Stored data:
※ ※ ※

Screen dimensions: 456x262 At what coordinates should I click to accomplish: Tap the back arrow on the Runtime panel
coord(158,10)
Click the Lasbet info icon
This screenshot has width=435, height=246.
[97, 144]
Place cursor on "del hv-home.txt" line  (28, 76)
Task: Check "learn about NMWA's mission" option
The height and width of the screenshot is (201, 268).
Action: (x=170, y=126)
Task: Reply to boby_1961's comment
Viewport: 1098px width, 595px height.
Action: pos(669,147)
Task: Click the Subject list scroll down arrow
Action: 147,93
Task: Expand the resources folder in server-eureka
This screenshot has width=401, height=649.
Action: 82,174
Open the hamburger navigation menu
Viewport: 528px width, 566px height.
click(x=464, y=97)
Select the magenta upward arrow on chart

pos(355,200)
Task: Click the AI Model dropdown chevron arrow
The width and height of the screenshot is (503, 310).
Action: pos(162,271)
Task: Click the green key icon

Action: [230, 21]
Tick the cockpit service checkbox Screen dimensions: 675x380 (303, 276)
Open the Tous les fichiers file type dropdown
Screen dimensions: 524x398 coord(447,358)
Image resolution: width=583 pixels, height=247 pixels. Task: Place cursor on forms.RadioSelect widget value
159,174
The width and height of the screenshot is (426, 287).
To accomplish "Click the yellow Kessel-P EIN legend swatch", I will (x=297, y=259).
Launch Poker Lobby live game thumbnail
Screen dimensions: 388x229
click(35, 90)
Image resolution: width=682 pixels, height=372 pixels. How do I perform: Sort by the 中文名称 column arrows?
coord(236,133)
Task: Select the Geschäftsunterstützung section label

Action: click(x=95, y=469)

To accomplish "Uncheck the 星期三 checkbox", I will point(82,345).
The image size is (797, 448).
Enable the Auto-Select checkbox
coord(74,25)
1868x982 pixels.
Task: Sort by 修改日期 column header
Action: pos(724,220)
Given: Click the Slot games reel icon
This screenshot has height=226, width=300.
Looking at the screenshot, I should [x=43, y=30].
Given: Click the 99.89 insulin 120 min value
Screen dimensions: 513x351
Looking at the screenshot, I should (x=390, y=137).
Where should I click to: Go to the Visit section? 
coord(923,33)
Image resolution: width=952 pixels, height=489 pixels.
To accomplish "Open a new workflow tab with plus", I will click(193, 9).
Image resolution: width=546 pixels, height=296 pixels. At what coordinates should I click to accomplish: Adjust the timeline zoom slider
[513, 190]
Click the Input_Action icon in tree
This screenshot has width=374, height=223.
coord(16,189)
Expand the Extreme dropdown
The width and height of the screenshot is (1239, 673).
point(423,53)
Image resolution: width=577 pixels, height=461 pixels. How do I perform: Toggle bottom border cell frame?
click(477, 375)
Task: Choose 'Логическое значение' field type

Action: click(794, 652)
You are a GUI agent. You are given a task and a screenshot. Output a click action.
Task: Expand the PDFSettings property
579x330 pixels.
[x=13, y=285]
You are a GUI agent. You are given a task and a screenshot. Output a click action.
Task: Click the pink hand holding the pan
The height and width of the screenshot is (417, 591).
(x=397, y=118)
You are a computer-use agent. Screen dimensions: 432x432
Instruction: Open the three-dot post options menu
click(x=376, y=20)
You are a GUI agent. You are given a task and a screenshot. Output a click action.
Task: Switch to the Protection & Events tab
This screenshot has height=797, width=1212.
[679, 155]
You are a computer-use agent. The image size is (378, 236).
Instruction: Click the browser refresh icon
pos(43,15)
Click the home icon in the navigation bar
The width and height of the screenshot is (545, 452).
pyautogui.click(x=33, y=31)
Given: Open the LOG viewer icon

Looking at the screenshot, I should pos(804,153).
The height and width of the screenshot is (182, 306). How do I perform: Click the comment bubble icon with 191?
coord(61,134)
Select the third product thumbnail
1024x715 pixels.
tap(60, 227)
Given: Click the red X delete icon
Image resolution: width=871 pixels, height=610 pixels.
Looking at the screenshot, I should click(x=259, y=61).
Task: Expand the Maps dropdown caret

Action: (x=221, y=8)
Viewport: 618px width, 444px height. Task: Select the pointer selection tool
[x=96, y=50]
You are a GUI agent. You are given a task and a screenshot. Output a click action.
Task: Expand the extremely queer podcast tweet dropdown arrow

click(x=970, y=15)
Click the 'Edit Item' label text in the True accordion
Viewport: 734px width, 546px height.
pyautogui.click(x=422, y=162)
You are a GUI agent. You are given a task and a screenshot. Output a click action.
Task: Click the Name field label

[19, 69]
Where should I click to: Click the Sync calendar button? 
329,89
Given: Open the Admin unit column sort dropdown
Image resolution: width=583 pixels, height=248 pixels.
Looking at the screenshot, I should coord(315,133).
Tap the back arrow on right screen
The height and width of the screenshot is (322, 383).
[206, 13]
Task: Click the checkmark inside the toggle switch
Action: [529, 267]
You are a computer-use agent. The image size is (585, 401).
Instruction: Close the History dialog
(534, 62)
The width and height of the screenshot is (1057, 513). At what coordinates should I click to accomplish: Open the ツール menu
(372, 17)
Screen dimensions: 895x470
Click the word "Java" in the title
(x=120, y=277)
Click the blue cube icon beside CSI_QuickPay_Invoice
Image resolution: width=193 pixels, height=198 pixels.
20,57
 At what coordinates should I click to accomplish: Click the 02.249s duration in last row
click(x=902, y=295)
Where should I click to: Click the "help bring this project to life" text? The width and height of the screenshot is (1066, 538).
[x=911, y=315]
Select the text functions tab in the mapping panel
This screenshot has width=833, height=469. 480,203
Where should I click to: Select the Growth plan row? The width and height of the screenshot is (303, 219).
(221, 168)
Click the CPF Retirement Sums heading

※ ※ ※

■ **What needs to be done**
Tell how many lines in the data hold the string "home". Only the number is wanted.

■ **Answer area**
2